05:56 C'est vraiment une passerelle entre la vie de la maison et l'extérieur, finalement.
06:00 - C'est ça.
06:01 On donne la parole, on donne un espace d'expression à des femmes qui ne sortent plus.
06:07 - Qui autrement n'en auraient pas.
06:09 - Et toute interaction entre femmes, en ce moment, il faut le savoir, est brimée, est
06:14 interdite.
06:15 On leur a interdit d'aller à l'école, à l'université, dans les parcs, les bains
06:20 publics ou tout autre, dans les parcs nationaux, etc.
06:25 Les piqueniques sont interdites pour les femmes.
06:27 Donc, elles sont contenues entre quatre murs.
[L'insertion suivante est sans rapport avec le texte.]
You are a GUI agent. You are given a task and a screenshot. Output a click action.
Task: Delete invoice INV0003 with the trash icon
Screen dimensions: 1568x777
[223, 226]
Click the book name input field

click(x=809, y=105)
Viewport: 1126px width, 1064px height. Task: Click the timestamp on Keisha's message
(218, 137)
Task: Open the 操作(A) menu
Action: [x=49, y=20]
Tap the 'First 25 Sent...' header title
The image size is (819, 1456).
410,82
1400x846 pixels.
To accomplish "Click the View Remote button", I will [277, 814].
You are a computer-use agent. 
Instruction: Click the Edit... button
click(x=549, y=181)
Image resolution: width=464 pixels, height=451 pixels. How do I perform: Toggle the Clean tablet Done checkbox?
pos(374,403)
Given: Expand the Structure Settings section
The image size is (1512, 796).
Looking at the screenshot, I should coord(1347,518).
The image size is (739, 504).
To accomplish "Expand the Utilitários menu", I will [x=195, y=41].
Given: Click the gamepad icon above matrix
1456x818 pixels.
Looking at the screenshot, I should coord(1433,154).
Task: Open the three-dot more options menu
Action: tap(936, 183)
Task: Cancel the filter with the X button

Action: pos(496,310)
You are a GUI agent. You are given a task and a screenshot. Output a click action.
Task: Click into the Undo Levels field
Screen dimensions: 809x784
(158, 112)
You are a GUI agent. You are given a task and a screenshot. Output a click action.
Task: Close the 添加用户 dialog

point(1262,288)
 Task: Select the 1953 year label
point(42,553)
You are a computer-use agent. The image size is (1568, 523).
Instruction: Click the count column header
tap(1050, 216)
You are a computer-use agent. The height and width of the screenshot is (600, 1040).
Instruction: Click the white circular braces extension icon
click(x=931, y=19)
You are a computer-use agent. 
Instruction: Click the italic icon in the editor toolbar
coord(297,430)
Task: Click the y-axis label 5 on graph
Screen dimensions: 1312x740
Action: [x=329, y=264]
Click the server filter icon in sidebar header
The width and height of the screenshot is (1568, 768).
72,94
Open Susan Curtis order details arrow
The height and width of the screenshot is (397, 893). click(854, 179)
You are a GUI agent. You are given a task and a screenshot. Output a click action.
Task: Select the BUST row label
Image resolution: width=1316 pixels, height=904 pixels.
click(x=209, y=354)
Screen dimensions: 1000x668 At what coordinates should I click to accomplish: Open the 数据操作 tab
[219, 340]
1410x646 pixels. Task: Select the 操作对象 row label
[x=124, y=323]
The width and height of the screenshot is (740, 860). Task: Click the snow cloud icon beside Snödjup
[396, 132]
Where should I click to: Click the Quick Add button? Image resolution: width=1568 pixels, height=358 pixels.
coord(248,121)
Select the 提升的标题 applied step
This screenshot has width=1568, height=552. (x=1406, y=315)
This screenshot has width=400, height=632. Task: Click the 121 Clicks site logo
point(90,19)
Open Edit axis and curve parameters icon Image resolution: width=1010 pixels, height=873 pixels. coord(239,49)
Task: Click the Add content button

06:28 Et donc, la seule solution pour interagir avec d'autres personnes que leur famille,
06:33 c'est justement la radio.
06:35 Et il faut savoir que souvent, ces femmes, elles nous parlent de la violence qu'elles
06:39 subissent au sein de leur foyer.
06:41 Elle est énorme.
06:44 Donc, il faut savoir qu'avoir un téléphone et pouvoir appeler un numéro gratuit et
06:49 entendre des conseils, des soutiens psychologiques, des conseils de santé et juste papoter ou
06:55 juste rigoler ensemble.
06:57 - Et donc, en retour, qu'est-ce qu'elles vous disent ? Est-ce que vous avez ces fameux
06:59 retours d'audience, de vos auditeurs ?
07:02 - Mais bien sûr, ces retours, elles sont déchirantes, elles sont d'une tristesse infinie.
07:07 On parle de violence au sein de la famille.
07:10 Elles expriment leur peur, leur rage, mais elles expriment aussi leur espoir.
07:16 Et si je… on a des auditrices, de plus en plus de jeunes nous appellent.
07:22 On a par exemple, de mémoire, on a cette jeune fille qui s'appelle Fatima, qui habite
07:27 à Bamyan, au centre du pays.
07:29 Elle a 16 ans et elle est aveugle, cette fille.
07:33 Elle est aveugle depuis la naissance et sa seule fenêtre, son seul contact avec le monde,
07:39 c'est la radio.
07:40 Et depuis qu'elle connaît… avant, elle était branchée sur BBC, mais depuis qu'elle
07:44 connaît Radio Begum, c'est… elle nous appelle presque, mais quasiment à tous les
07:48 programmes et c'est une de nos plus grandes fans.
07:50 Et elle nous dit que grâce à la radio, elle a enfin des copines et que ses animatrices,
07:58 qui sont jeunes aussi, sont devenues ses amies.
08:00 - Je voudrais effectivement vous parler donc des jeunes filles afghanes que vous arrivez
08:05 à aider, à qui vous arrivez à donner une vie sociale.
08:08 Je voudrais qu'on partage le message engagé d'une autre jeune femme afghane qui est
08:13 devenue sportive de très haut niveau, paralympique en France.
08:18 On l'écoute.
08:19 - Alors cette photo pour moi c'est important parce que je suis le premier réfugié handicapé
08:23 qui a gagné de la médaille d'or en championne d'Europe et qui a gagné sur le 3.
08:28 C'est ça qui est important pour moi.
08:31 C'est ça qui m'a amenée à Paris 2024.
08:34 J'ai arrivé en France après participer aux Olympiques de Tokyo et ma famille aussi,
08:41 tout le monde à Paris.
08:42 J'ai rentré à l'INSEP direct.
08:45 J'ai fait para-tékvando avec l'équipe de France tous les jours à l'INSEP.
08:50 C'est vraiment ici pour les sportifs, c'est magnifique.
08:53 Moi, la première fois que j'ai vu l'INSEP, j'ai été choquée parce qu'en Afghanistan
08:58 c'est pas comme ça, c'est vraiment différent.
09:00 Après je travaille à la ligue de tékvando aussi.
09:04 Je travaille avec le projet de réfugiés aussi.
09:07 J'habite à l'INSEP, je fais des cours de français ici tous les jours et j'ai l'entraînement
09:14 aussi ici tous les jours.
09:16 C'est vraiment pour la femme d'Afghanistan que je suis aujourd'hui triste parce que
09:24 tout le monde oublie les femmes afghanes.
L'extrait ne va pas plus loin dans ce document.